Moritz Wilhelm Drobisch (16 August 1802 – 30 September 1896) was a German mathematician, logician, psychologist and philosopher. His brother was the composer Karl Ludwig Drobisch (1803–1854).

==Life==
Drobisch studied mathematics and philosophy at the University of Leipzig, where he subsequently became a professor. He wrote his habilitation in 1824. From 1826 to 1868 he served as ordinarius (full professor) in mathematics, and from 1842 on as ordinarius in philosophy. He was rector of the university of Leipzig in 1840–41 and served as dean of the philosophical faculty several times. Drobisch made contributions to philosophical and mathematical logic, set theory, quantitative linguistics and empirical psychology. Drobisch was strongly influenced by Johann Friedrich Herbart.
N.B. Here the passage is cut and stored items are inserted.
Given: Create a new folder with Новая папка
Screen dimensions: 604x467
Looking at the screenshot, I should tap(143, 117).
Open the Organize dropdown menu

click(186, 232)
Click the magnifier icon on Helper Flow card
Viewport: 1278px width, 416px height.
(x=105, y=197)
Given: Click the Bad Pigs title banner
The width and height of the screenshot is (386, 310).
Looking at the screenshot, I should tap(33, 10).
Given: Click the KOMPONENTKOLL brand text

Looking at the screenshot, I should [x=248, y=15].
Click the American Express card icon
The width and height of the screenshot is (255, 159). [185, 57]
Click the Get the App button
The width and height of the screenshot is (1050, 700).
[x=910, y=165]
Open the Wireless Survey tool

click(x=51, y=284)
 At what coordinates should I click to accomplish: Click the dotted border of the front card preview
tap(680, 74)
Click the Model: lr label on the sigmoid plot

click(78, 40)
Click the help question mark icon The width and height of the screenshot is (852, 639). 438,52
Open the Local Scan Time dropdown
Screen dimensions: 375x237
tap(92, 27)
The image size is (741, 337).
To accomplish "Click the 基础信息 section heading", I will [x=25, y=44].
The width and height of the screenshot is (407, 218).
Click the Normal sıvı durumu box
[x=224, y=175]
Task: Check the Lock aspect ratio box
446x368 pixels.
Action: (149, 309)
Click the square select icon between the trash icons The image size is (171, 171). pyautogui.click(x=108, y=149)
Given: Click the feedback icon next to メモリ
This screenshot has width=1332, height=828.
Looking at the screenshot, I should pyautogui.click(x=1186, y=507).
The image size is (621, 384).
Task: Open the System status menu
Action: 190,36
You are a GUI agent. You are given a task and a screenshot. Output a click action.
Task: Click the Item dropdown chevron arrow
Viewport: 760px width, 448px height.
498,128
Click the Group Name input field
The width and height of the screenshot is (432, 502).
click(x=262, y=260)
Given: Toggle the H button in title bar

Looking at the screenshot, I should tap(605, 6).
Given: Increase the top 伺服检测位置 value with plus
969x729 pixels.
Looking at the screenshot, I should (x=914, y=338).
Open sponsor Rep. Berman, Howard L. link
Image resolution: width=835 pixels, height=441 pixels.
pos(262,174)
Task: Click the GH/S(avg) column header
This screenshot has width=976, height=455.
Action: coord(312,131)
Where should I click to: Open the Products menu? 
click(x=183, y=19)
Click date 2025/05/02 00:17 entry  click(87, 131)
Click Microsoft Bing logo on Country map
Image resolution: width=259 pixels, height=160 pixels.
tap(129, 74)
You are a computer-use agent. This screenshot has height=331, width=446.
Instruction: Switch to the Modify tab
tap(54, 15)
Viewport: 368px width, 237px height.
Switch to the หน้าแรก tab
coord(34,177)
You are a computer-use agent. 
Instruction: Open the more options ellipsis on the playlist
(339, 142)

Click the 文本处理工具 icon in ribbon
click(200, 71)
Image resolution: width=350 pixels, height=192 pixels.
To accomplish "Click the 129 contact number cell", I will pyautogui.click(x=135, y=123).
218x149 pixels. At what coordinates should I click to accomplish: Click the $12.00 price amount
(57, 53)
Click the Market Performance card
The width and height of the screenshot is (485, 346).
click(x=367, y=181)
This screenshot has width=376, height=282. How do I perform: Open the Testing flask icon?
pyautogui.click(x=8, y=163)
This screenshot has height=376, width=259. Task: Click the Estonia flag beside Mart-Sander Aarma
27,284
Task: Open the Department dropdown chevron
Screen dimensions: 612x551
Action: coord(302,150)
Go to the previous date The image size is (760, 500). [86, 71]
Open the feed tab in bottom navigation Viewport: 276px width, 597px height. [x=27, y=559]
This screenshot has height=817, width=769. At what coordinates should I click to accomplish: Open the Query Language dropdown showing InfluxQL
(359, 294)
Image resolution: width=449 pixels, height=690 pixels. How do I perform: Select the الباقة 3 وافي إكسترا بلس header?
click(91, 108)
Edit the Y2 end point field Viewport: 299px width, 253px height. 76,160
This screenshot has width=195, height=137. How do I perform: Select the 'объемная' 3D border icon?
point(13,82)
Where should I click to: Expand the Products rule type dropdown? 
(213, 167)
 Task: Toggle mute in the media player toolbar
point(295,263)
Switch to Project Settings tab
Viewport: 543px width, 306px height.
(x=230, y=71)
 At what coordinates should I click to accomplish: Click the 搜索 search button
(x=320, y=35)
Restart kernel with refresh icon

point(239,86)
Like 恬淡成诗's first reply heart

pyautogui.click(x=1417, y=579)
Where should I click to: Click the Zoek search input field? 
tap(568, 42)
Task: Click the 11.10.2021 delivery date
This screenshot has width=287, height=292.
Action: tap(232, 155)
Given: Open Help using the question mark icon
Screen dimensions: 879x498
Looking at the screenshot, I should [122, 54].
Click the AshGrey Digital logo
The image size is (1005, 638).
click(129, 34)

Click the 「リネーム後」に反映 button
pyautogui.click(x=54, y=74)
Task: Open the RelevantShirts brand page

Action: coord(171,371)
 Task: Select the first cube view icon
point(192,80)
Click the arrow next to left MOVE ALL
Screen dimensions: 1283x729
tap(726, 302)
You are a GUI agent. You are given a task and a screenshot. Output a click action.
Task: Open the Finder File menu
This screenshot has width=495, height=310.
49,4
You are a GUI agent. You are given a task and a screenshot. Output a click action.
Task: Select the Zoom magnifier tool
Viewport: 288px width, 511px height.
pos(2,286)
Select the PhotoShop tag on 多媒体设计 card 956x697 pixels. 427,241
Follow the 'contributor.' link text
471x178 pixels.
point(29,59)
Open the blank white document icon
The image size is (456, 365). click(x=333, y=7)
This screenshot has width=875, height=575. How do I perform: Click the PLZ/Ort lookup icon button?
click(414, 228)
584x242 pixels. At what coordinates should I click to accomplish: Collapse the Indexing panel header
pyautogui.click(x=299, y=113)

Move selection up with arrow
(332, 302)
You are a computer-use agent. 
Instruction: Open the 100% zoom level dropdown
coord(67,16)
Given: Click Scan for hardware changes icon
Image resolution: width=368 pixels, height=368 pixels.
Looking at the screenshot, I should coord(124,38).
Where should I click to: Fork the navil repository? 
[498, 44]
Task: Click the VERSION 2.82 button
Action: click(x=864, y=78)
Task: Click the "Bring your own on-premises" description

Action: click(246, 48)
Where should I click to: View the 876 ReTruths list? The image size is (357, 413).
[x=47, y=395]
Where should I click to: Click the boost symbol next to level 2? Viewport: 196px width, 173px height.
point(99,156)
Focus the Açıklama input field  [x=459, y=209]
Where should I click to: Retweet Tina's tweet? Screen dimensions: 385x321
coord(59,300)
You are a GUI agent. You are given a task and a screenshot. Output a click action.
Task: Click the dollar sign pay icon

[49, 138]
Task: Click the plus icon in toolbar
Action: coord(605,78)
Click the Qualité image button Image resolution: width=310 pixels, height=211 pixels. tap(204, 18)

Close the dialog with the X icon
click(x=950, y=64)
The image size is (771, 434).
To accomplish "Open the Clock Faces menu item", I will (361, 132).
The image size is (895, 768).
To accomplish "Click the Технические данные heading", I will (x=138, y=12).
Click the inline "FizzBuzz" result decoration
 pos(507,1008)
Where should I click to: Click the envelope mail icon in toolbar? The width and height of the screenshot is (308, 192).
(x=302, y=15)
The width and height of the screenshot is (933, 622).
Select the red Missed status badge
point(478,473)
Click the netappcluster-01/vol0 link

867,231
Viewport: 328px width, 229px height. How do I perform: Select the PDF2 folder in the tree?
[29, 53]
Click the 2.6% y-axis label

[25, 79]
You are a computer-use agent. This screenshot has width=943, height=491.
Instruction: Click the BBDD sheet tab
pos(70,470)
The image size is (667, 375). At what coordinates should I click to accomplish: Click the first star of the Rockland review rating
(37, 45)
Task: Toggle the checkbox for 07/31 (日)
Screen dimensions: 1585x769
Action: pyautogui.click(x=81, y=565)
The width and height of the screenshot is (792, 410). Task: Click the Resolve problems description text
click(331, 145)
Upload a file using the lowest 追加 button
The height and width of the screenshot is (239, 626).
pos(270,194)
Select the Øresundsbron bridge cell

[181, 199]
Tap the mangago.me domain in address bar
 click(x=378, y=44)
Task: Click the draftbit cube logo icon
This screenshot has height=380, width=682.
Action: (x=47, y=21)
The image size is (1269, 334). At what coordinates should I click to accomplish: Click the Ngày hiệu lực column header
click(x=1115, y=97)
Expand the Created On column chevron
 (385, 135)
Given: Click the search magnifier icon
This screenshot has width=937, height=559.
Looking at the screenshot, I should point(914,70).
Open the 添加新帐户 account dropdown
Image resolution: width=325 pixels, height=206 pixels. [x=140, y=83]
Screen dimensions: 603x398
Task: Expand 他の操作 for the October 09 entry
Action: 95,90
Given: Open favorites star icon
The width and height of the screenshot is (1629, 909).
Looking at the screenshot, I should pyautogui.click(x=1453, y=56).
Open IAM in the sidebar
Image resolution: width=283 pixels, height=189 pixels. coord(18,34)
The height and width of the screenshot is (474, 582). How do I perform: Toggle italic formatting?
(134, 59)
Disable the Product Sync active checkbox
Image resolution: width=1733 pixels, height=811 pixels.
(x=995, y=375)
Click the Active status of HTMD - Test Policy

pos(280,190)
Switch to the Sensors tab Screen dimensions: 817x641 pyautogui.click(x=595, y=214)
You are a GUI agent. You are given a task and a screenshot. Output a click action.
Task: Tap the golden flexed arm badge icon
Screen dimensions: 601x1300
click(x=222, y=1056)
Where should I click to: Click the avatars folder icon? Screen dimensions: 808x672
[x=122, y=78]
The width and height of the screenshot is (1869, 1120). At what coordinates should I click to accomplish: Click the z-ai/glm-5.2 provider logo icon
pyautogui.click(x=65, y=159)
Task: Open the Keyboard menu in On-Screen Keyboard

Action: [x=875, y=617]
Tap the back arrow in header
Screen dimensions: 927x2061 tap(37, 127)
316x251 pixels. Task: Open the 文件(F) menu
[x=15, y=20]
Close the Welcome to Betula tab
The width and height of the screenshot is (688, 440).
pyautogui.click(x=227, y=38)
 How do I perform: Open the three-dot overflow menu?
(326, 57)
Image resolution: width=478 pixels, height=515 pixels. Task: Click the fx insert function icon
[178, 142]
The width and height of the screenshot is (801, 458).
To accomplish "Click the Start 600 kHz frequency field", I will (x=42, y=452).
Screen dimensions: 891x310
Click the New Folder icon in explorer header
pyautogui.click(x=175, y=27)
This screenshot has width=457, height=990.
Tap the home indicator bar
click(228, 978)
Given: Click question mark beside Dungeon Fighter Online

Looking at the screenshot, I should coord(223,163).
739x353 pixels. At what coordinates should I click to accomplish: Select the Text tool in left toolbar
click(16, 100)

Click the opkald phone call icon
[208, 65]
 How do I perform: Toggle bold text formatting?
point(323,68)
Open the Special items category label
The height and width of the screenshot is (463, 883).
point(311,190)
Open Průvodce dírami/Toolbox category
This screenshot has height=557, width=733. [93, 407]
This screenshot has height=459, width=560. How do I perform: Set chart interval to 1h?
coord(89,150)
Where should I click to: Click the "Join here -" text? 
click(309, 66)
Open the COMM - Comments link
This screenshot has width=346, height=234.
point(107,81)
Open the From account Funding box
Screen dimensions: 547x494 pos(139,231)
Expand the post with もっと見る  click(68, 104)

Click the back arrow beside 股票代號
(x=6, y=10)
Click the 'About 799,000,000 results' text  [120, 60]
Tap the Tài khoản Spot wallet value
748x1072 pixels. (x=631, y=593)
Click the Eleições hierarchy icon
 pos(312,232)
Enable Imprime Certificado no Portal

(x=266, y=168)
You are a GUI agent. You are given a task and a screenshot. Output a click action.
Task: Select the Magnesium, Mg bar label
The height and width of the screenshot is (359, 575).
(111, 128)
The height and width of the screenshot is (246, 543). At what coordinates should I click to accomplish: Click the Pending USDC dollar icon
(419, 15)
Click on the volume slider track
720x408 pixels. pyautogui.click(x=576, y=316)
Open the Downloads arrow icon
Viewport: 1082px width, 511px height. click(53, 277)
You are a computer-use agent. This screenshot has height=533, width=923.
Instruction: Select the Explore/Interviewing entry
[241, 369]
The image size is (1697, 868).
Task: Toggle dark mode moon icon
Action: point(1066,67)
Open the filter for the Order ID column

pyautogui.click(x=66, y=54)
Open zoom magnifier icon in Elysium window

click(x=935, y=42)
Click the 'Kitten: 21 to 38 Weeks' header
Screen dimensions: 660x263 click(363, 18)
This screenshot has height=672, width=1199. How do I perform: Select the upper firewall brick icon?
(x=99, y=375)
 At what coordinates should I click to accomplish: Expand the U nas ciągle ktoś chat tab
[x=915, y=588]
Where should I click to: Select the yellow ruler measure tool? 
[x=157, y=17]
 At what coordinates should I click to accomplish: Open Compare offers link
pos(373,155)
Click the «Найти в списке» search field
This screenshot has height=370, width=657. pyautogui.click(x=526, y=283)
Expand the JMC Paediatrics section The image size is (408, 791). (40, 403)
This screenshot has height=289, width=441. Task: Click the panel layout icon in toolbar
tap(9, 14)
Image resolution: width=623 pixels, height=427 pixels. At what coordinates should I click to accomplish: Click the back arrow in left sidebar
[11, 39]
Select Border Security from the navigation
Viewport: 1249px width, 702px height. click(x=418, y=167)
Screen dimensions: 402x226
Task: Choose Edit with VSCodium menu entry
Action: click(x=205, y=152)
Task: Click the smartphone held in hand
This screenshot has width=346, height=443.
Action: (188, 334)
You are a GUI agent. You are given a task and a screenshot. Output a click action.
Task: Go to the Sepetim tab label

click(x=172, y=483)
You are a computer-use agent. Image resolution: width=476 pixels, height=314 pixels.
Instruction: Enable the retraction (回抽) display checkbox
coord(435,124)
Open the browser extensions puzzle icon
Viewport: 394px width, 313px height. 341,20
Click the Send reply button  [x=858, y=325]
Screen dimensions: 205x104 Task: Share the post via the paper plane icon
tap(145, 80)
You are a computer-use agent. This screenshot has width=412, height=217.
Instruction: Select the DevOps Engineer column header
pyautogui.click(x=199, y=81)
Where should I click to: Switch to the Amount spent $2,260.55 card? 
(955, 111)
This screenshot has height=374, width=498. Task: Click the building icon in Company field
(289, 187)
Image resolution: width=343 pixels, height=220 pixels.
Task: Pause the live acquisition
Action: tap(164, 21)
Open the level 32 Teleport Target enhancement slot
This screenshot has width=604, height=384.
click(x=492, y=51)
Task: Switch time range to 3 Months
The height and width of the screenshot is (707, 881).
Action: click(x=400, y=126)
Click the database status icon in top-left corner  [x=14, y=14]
In 1834, Drobisch joined the Count Jablonowski Society of the Sciences in Leipzig. In 1846 he was a co-founder of the Saxony's Royal Society of the Sciences, whose successor organisation has named a medal in his honour. In 1868, Drobisch resigned from the mathematics department to devote himself to philosophy. He was made an honorary citizen of Leipzig in 1876. In his later years, Drobisch's blindness progressed, making scholarly work impossible from the mid-1880s on. Wilhelm Wundt, a pioneer of German empirical psychology, held Drobisch's funeral oration and acknowledged his influence. Drobisch was one of the forerunners of the neo-Kantian revival of the 1860s. Friedrich Albert Lange criticized him and Herbart in his Foundations of Mathematical Psychology (1865).

==Works==
- 1834: Beiträge zur Orientierung über Herbart's System der Philosophie. [Contributions to the Orientation in Herbart's System of Philosophy.] Significantly revised and expanded editions in 1851 and 1863.
- 1836: Neue Darstellung der Logik nach ihren einfachsten Verhältnissen. Nebst einem logisch-mathematischen Anhange. [New presentation of Logic in its Most Basic Relations. With a Logico–Mathematical Appendix.]
- 1840: Quaestionum mathematico-psychologicarum. [Mathematical–Psychological Question.]
- 1842: Empirische Psychologie nach wissenschaftlicher Methode. [Empirical Psychology According to the Scientific Method.]
- 1846: Über die mathematische Bestimmung der musikalischen Intervalle. [On the Mathematical Determination of Musical Intervals.]
- 1850: Erste Grundlegung der mathematischen Psychologie. [First Foundation of Mathematical Psychology.]
- 1867: Die moralische Statistik und die menschliche Willensfreiheit. [Moral Statistics and Human Free Will.]
- 1876: Über die Fortbildung der Philosophie durch Herbart. [On Herbart's Continuation of Philosophy.]
- 1885: Kant's Dinge an sich und sein Erfahrungsbegriff. [Kant's Things in Themselves and his Concept of Experience.]

==Sources==
- Heinze, M., 'Drobisch, Moritz.' In: Allgemeine Deutsche Biographie, Vol. 48. Leipzig 1904, pp. 80–82.
- Best, K.H., 'Moritz Wilhelm Drobisch (1802–1896).' In: Glottometrics 17, 2008, pp. 109–114. (PDF ram-verlag.eu)
- Neubert-Drobisch, W., Moritz Wilhelm Drobisch: ein Gelehrtenleben. Leipzig 1902.
- Moritz Wilhelm Drobisch anlässlich seines 200. Geburtstages. Verlag der Sächsischen Akademie der Wissenschaften. Stuttgart and Leipzig, 2003.